● Work to be completed
From the entries below, copy out every line with "computer" in it.

[Saved data entries]
_ _ _ _ _ _ _
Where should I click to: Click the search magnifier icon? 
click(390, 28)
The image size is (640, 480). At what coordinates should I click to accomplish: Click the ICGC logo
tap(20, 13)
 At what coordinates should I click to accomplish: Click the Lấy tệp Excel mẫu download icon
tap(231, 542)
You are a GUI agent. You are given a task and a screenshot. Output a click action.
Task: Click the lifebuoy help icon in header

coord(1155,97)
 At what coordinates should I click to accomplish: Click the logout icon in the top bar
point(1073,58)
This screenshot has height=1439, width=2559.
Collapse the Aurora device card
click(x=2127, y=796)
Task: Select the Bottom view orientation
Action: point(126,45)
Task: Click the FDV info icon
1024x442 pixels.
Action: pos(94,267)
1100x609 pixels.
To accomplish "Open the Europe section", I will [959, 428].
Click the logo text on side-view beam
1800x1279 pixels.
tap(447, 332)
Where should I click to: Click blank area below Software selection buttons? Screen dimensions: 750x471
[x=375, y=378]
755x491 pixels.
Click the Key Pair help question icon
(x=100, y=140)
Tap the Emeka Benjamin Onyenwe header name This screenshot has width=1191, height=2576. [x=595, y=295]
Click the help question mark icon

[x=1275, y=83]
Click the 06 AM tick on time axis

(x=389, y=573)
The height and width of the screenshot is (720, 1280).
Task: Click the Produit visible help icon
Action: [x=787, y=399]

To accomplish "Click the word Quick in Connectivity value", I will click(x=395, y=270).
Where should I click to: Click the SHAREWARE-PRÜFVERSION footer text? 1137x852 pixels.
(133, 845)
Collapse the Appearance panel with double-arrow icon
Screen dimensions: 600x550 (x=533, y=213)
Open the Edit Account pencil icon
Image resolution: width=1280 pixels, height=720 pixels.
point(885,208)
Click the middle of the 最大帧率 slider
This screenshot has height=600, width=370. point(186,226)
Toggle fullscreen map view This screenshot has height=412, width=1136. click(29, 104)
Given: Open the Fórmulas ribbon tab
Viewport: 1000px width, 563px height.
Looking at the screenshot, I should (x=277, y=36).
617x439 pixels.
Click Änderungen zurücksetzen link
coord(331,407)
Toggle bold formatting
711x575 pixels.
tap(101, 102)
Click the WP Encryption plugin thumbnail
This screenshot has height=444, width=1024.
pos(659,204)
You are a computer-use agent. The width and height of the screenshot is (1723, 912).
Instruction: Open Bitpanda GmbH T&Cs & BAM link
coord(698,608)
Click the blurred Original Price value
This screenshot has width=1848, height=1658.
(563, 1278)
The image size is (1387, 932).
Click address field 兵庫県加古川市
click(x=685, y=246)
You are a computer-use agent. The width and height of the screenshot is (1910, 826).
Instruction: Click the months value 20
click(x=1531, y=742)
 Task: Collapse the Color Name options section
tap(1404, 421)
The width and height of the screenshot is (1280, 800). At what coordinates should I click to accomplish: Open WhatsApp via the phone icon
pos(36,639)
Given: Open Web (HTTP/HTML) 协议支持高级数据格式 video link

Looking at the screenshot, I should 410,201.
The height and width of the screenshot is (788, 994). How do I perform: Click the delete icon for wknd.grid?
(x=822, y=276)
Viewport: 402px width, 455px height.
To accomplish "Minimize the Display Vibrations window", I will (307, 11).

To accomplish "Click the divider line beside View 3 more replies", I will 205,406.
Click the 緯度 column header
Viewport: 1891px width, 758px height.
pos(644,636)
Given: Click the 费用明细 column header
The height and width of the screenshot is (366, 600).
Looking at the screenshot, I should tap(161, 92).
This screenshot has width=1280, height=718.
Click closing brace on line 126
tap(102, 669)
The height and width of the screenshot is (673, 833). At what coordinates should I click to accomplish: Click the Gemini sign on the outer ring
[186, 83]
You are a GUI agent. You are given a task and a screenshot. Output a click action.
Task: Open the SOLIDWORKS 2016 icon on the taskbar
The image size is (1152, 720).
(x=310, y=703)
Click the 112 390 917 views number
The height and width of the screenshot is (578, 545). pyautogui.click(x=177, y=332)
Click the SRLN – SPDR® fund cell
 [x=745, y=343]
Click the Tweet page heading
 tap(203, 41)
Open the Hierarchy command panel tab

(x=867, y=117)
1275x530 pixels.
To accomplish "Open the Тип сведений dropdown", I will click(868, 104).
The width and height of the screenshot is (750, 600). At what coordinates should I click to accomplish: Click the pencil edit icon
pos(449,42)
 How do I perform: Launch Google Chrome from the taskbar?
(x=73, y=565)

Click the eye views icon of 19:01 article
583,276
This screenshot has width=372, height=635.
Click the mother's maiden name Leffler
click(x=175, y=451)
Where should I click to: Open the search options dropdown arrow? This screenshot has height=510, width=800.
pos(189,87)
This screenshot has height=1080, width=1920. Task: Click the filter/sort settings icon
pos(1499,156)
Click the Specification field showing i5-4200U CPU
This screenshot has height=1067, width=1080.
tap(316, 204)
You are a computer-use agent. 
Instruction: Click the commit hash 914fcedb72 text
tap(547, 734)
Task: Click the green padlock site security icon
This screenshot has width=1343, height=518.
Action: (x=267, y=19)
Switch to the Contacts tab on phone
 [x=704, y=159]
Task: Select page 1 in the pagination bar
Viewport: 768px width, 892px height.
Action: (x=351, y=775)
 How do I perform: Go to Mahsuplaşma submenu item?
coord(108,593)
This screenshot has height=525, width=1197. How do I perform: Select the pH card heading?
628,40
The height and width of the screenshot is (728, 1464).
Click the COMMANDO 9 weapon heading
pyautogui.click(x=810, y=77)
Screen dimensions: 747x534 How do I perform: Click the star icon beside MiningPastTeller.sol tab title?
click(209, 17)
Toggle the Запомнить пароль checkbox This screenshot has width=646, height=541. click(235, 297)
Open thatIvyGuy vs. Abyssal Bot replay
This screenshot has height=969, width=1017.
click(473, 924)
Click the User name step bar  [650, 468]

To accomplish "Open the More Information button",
_ _ _ _ _ _ _
● Response
You are a computer-use agent. The width and height of the screenshot is (1723, 912).
You are a computer-use agent. The width and height of the screenshot is (1910, 826).
You are a computer-use agent. 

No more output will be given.